Hello, happy Friday.
I found the following thread which proved to be very helpful: https://openmc.discourse.group/t/how-to-plot-all-nuclides-density-of-depletion-material/2762/2
This thread gives a way of using the depletions.h5 file to obtain all nuclides present. However, I didn’t see a way to specify which material I want to look at (I’m only concerned with one), and is there a way to get the corresponding number of atoms from this?
This is the code they used:
results = openmc.deplete.Results(‘depletion_results.h5’)
nuclides = list(results[0].index_nuc.keys())
But I would like to be able to specify which material I’m looking at, and also get atomic numbers.
I have tried following other techniques given on this forum, like obtaining the materials.xml file of the last time-step. However, as the cross-sections file does not include all isotopes, in particular very short lived isotopes, then this is not a complete list.
I can supply more information if required, I hope I’ve made my ask clear.
Thanks,
Harry
Hi Harry, welcome back to the community.
Sorry if I am wrong, but from what I understand to your question, you want to find the atomic density from one of your materials that you know its material ID right? Have you supplied the material ID to your get_atoms or get_mass input?
here are some examples if I want to extract the U-235 atomic density from my fuel material that has a material ID of 1
# read depletion results
depletion_results = openmc.deplete.Results('depletion_results.h5')
# read the atomic density of U235 from material ID 1
deptime, atom_U235 = depletion_results.get_atoms(mat='1', nuc='U235', nuc_units='atom/b-cm', time_units='d')
print(atom_U235) # print atomic density on each burnup steps
# len(atom_U235) # check data length = burnup steps + 1
# plot the atomic density if needed
plt.plot(deptime, atom_U235, label='U-235')
plt.xlabel('Time (d)')
plt.ylabel('Atomic density U-235 (atom/barn-cm)')
same thing if I want to plot the total Pu-239 mass from my fuel material @ ID 1
deptime, mass_Pu239 = depletion_results.get_mass(mat='1', nuc='Pu239', mass_units='g', time_units='d')
print(atom_Pu239)
# len(atom_Pu239) # check data length = burnup steps + 1
# plot
plt.plot(deptime, mass_Pu239, label='Pu-239')
plt.xlabel('Time (d)')
plt.ylabel('Pu-239 mass (gr)')
then regarding the short-lived isotopes, I think if those isotopes are produced during depletion calculation, then openmc will report it, i.e. Mo-99 with half life 66h and Xe- 135 with half life 9h will reported when produced from a fission reaction. but I don’t know if the isotopes interested you have a shorter half life.
hope it could help you
Hi, thankyou for the reply.
So the method you have outlined is very useful, and i have already been using it when depleting fuel. However, this particular depletion I am looking at, I don’t have a complete list of all transmutation products I will be expecting. Therefore I can’t use the ‘get_atoms’ function, as I’d have to include every single possible isotope. What I was looking for was a readout of all present isotopes and their associated abundance.
Cheers,
Harry
Hi Harry, sorry if I didn’t answer your question.

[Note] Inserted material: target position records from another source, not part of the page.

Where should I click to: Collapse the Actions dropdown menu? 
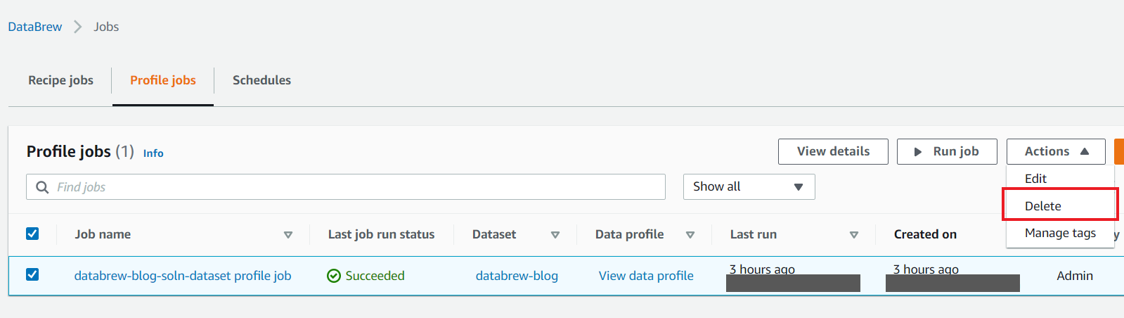(1056, 151)
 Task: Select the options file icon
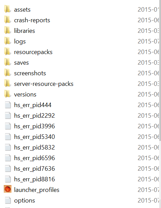pyautogui.click(x=8, y=200)
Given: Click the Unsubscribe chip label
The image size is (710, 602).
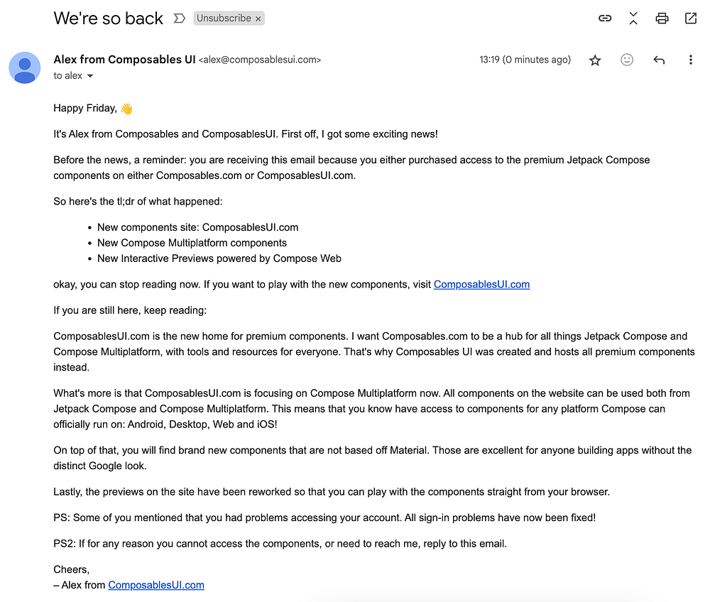Looking at the screenshot, I should [x=224, y=18].

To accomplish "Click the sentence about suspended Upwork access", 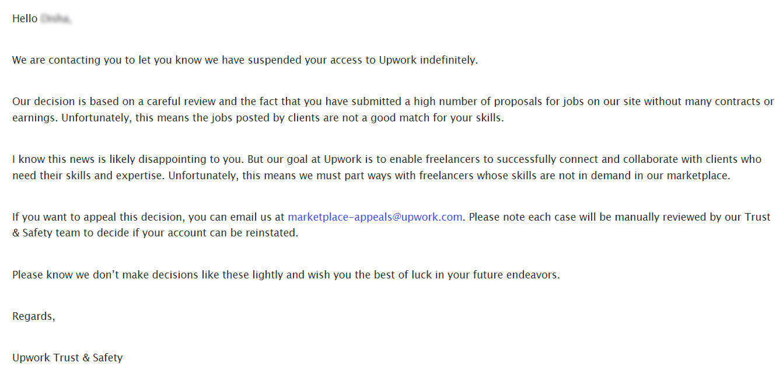I will click(x=245, y=60).
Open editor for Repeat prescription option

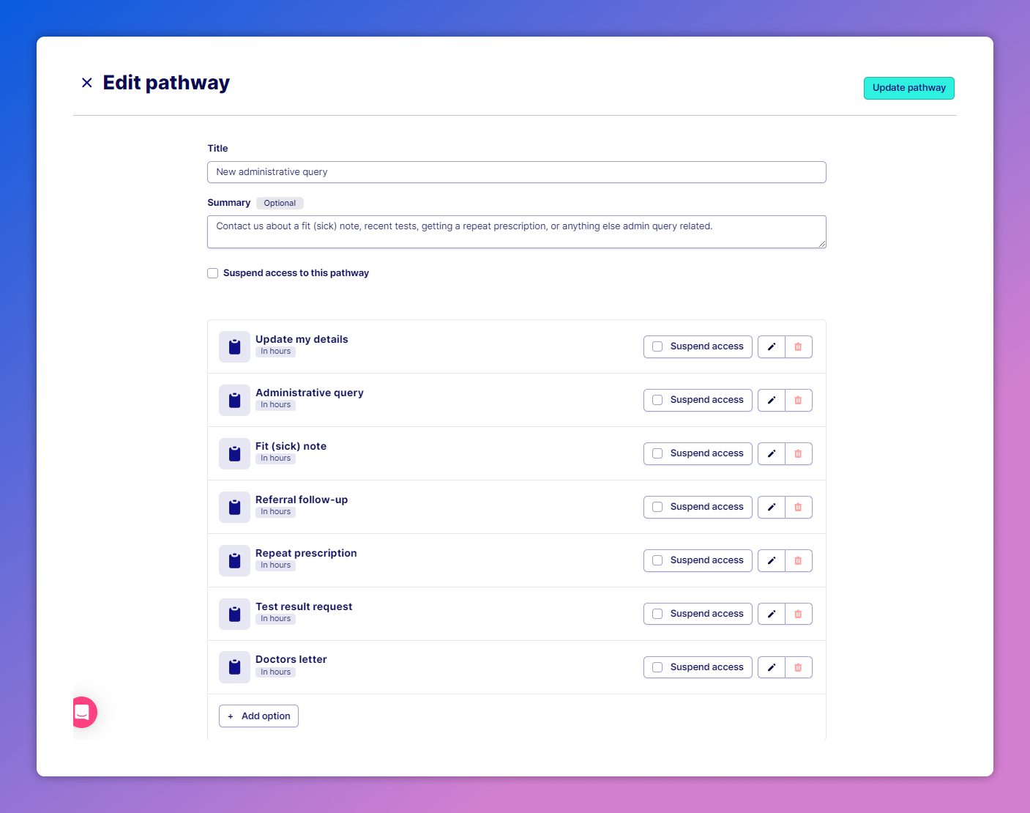(x=771, y=560)
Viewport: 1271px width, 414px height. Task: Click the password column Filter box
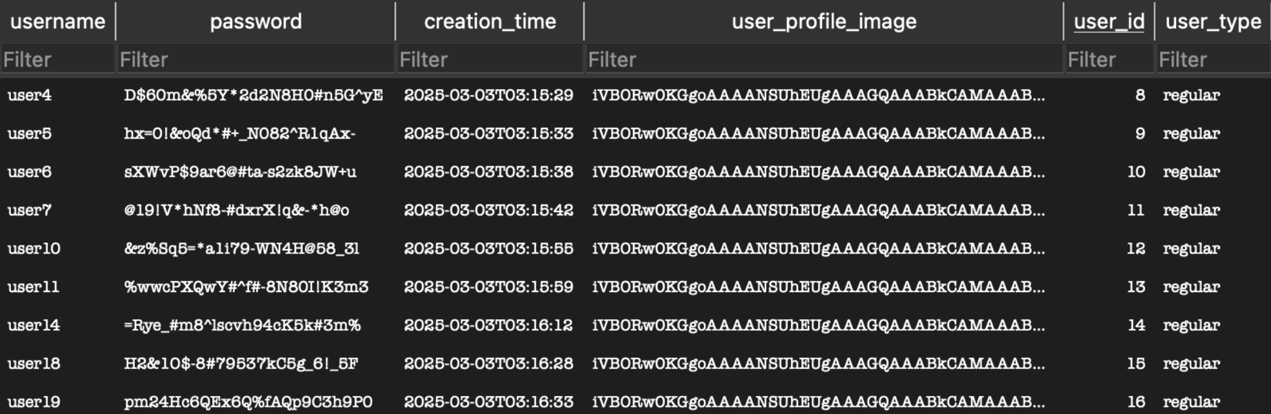click(x=255, y=59)
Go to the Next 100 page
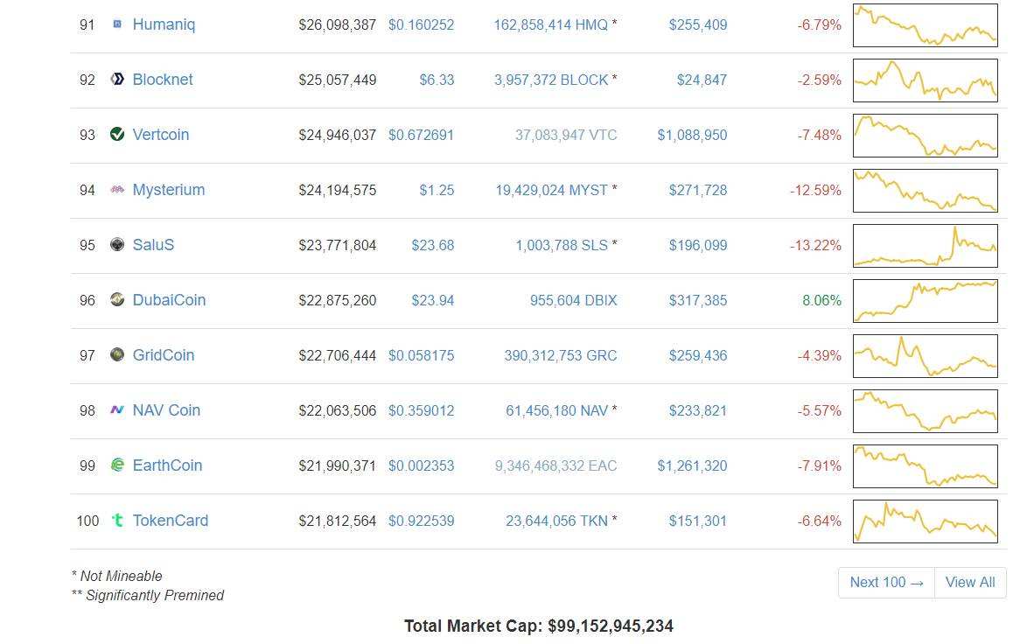 click(886, 583)
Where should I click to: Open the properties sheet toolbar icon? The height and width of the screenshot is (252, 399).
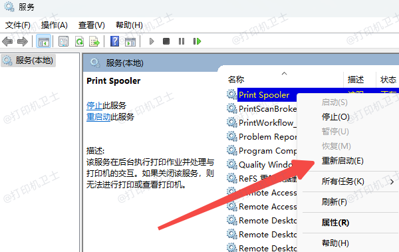coord(63,41)
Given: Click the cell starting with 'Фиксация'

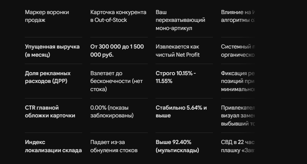Looking at the screenshot, I should coord(238,81).
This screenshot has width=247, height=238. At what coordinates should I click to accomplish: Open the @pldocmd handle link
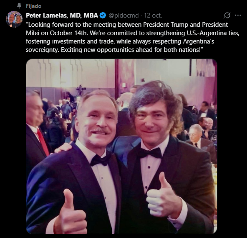point(124,15)
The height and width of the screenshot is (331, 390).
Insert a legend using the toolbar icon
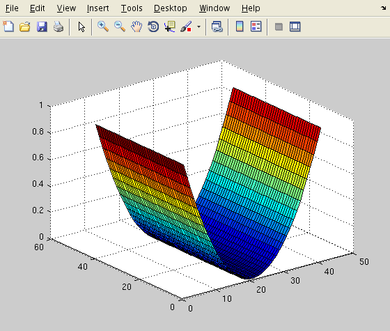[x=256, y=26]
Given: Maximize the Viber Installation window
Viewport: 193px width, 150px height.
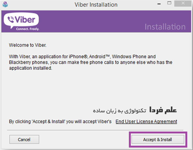Looking at the screenshot, I should [169, 3].
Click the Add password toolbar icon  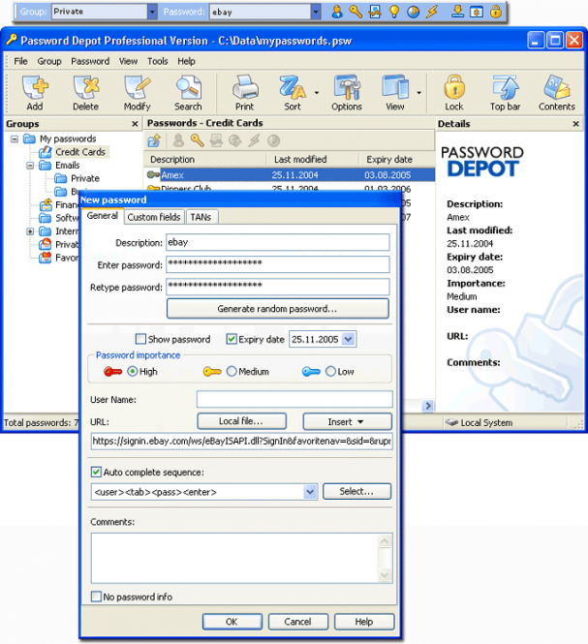click(35, 93)

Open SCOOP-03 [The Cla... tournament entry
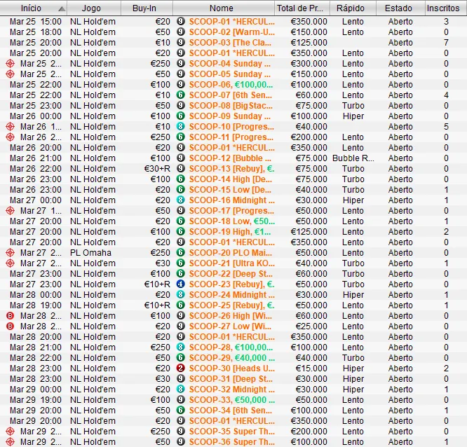(231, 43)
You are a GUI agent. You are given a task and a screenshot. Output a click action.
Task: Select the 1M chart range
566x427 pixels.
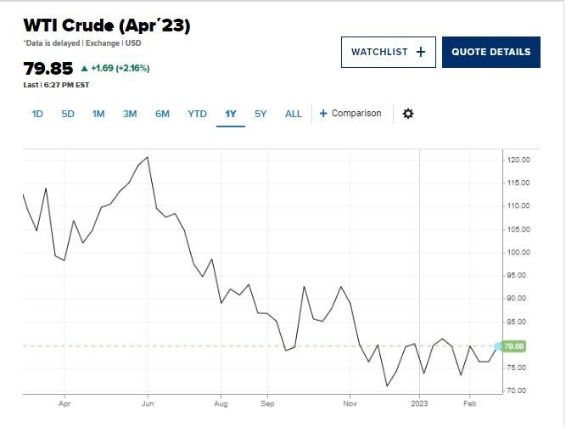tap(98, 114)
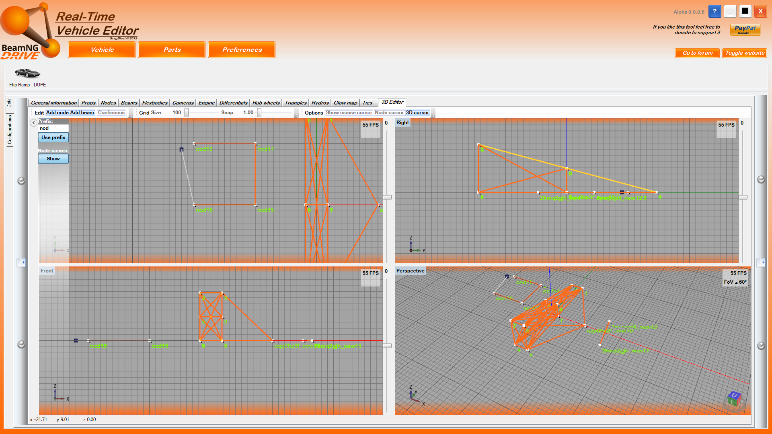
Task: Click the left panel plus-sign handle
Action: click(x=22, y=262)
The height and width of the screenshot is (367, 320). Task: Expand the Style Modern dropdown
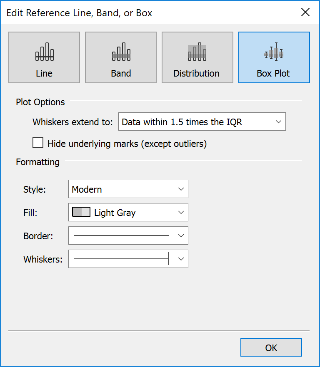128,189
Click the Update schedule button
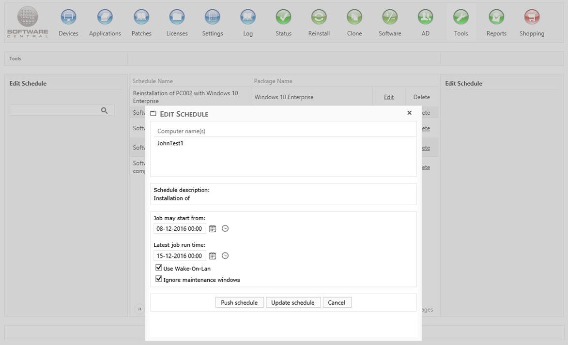Screen dimensions: 568x345 coord(292,302)
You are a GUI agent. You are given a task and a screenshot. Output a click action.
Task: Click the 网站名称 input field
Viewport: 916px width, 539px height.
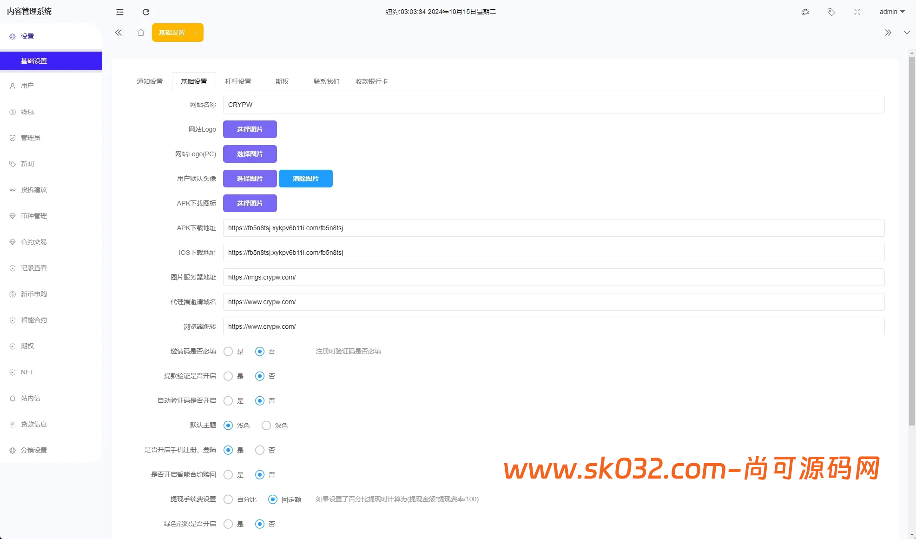(x=553, y=105)
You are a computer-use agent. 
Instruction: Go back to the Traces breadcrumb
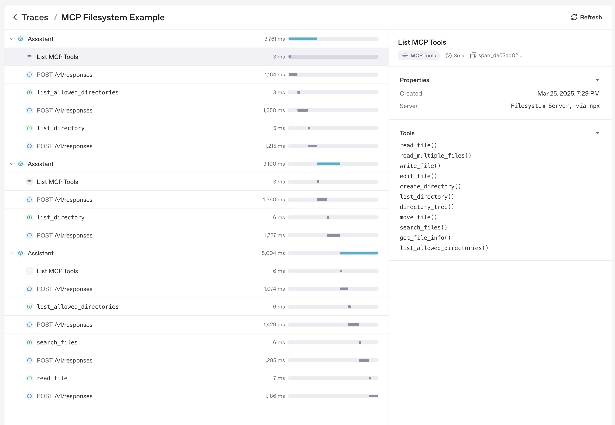pos(35,17)
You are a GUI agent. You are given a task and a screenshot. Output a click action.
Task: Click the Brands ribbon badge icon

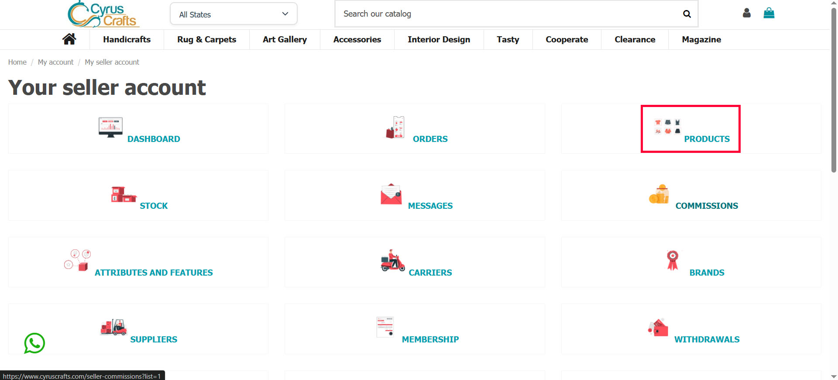[x=673, y=260]
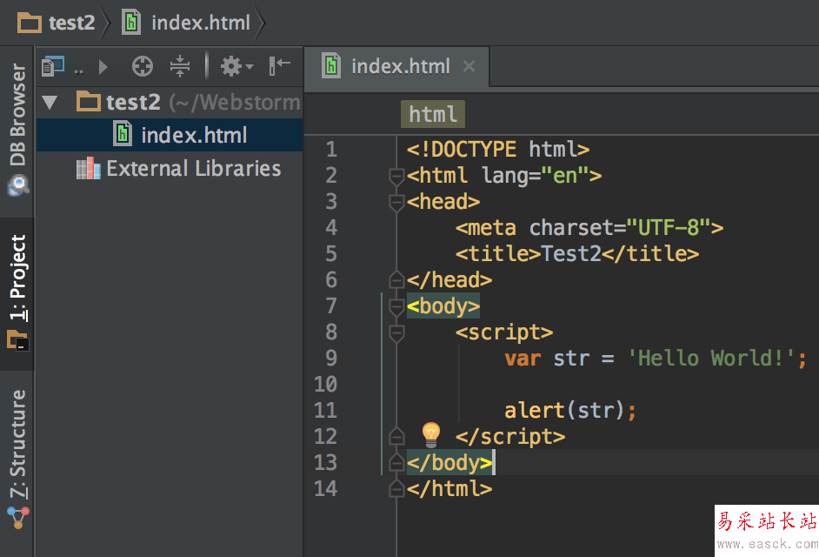Click the html breadcrumb above the code

coord(433,114)

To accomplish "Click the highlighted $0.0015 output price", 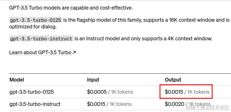I will [174, 92].
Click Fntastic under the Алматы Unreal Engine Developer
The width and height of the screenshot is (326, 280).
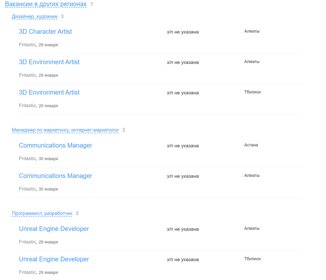click(x=27, y=242)
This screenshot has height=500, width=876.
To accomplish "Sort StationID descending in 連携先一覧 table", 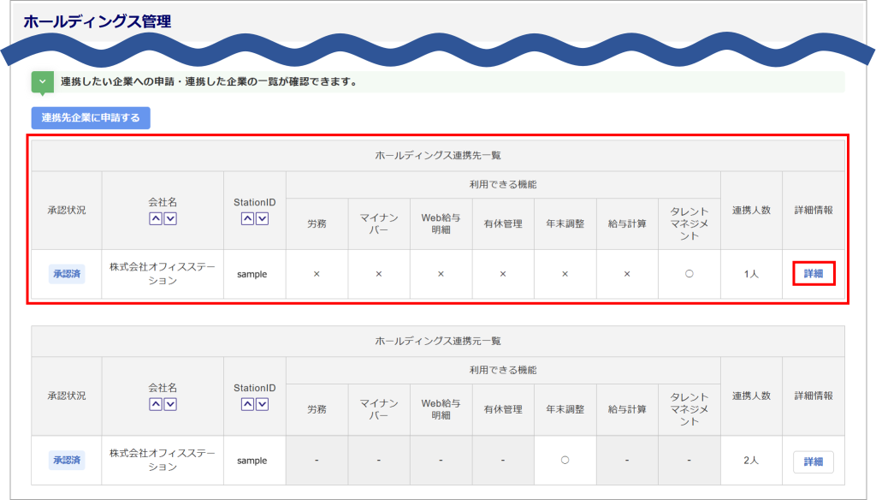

Did the isotopes exist on the burnup chain that you use during depletion calculation? If the isotopes exist, I think it will be reported on the calculation because from my experience, openmc will report atomic density of isotopes even if it is at the order or E-20. So it is more detailed than some other transport/lattice code that only report isotopes that has atomic density above E-10 by default.